* [EXERCISE BRIEF] Which lines of the entries below run from the one holding "Screen dimensions: 1457x812" to the one holding "Click the watermark", inclusive? Set down exactly those lines and no others.

Collected data entries
- Opening Delimiter -
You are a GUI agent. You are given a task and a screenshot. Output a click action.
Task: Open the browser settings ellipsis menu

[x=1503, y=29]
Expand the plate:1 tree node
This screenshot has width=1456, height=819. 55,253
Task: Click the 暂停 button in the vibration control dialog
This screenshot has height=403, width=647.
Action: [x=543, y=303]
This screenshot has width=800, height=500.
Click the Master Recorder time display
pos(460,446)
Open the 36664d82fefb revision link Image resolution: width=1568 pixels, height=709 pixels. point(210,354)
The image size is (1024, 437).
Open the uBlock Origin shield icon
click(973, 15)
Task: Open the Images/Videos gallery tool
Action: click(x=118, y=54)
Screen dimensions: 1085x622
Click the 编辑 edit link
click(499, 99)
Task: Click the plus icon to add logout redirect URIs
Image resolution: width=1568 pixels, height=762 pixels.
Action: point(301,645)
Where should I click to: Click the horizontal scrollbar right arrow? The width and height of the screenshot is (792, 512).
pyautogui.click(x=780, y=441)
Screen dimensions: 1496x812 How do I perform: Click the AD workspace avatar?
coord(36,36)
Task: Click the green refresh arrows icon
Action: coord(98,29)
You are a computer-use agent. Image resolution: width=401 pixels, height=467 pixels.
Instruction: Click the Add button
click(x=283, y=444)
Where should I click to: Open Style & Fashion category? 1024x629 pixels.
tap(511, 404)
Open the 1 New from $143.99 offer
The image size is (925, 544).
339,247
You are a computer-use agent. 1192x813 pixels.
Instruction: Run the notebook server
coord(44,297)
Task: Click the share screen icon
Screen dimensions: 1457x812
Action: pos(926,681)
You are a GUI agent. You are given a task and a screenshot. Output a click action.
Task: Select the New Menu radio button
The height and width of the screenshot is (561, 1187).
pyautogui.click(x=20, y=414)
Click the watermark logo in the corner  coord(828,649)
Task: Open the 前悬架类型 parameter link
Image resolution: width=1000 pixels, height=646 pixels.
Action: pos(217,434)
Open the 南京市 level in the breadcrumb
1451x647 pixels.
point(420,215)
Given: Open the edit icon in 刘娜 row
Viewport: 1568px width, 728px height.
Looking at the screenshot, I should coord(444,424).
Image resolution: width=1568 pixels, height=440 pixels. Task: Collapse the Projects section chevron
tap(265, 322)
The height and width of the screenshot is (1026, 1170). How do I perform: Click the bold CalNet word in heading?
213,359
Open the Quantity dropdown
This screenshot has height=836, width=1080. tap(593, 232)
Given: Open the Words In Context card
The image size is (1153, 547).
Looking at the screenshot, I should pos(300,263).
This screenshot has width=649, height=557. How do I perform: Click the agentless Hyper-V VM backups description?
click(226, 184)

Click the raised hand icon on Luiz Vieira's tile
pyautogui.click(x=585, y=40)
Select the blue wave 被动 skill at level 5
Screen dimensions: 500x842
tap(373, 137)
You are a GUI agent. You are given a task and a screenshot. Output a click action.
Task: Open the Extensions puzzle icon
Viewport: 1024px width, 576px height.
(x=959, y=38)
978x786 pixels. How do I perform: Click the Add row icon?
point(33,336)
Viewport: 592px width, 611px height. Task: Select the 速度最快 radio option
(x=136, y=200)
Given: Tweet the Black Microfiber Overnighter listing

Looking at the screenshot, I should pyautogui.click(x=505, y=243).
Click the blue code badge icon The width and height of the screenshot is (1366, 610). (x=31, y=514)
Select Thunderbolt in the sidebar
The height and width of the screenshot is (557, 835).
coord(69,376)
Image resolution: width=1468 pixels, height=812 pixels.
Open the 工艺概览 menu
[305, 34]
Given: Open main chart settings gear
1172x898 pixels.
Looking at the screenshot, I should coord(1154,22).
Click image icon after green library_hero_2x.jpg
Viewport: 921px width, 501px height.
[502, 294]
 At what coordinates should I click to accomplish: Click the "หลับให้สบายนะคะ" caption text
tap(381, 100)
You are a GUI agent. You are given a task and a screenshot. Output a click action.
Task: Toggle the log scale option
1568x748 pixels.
- Closing Delimiter -
* [WRITTEN REPLY]
Screen dimensions: 1457x812
Action: pos(926,681)
You are a GUI agent. You are given a task and a screenshot. Output a click action.
Task: Select the New Menu radio button
The height and width of the screenshot is (561, 1187).
pyautogui.click(x=20, y=414)
Click the watermark logo in the corner  coord(828,649)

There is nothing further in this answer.